WORK TO COMPLETE:
From the entries below, copy each line in which the word "will" occurs.

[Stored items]
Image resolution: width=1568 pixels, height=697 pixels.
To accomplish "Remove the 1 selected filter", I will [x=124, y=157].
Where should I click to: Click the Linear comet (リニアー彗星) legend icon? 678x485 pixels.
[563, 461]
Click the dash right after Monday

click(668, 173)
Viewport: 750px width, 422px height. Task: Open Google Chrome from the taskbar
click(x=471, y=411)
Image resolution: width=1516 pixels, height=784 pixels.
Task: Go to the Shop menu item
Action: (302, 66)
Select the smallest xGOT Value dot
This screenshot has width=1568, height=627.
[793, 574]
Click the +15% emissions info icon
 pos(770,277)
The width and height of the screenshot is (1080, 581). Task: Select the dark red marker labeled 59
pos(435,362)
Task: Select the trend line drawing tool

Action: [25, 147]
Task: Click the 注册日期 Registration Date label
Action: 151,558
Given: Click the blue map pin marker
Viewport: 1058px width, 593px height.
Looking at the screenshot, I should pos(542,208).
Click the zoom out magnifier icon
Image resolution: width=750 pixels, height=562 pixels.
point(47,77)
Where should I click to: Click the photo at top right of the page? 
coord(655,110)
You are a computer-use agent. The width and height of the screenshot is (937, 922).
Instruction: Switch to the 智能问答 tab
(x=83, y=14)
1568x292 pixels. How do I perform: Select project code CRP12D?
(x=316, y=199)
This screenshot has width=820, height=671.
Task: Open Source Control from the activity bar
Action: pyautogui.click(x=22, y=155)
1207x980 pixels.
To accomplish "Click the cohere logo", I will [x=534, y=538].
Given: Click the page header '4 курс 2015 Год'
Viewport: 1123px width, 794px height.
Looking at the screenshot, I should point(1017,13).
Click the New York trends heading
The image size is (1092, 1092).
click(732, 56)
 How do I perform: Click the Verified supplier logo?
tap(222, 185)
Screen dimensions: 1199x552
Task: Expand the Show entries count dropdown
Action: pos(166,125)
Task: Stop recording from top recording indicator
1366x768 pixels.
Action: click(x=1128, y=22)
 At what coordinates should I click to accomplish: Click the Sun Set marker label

FINISHED TASK:
To accomplish "Remove the 1 selected filter", I will [x=124, y=157].
To accomplish "Click the cohere logo", I will [x=534, y=538].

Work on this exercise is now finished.